Task to complete: Find every line of the data below that has "column" in it. Reply with the number only.
______
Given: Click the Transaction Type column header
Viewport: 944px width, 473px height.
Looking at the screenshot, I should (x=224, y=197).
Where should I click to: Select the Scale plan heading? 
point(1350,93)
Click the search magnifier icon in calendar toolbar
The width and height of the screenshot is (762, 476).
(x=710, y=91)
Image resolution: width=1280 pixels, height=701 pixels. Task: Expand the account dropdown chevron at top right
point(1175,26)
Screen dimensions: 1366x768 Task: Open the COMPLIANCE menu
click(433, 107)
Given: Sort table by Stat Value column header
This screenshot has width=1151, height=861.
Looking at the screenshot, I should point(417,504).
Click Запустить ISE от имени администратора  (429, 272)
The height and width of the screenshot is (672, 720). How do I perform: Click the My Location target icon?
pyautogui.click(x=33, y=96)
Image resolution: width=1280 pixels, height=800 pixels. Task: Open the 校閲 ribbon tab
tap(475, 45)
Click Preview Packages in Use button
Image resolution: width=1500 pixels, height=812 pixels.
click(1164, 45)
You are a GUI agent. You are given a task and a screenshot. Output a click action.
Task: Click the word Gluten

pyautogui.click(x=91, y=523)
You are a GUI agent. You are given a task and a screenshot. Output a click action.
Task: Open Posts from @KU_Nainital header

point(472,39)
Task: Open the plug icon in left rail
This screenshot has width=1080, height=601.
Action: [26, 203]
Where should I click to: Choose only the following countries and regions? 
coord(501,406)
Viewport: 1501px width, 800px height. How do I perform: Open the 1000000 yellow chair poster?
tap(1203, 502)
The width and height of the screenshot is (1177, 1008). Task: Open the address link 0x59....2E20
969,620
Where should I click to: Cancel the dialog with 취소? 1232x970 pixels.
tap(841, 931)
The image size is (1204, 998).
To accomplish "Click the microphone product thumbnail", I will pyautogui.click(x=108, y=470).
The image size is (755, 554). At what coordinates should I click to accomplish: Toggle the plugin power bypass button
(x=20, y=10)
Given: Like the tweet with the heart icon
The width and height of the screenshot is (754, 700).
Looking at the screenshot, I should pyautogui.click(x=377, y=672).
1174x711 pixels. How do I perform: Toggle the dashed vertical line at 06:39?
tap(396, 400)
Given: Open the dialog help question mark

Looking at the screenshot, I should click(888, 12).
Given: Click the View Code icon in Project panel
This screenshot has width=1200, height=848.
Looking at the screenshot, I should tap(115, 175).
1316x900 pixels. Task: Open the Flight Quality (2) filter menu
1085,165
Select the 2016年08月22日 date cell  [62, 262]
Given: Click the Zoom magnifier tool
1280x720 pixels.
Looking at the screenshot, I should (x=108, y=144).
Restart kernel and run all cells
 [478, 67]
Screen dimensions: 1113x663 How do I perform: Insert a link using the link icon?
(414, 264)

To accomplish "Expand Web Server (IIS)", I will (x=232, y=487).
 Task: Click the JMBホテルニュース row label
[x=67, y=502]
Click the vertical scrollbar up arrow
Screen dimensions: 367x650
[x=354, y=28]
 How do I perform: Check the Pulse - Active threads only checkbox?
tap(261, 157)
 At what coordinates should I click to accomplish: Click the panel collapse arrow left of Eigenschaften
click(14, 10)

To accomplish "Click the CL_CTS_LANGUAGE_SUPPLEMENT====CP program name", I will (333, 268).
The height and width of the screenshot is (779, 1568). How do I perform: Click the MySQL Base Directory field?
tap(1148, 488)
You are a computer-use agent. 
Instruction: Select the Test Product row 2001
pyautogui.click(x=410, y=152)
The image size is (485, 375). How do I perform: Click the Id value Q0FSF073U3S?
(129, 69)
______
Result of this exercise: 2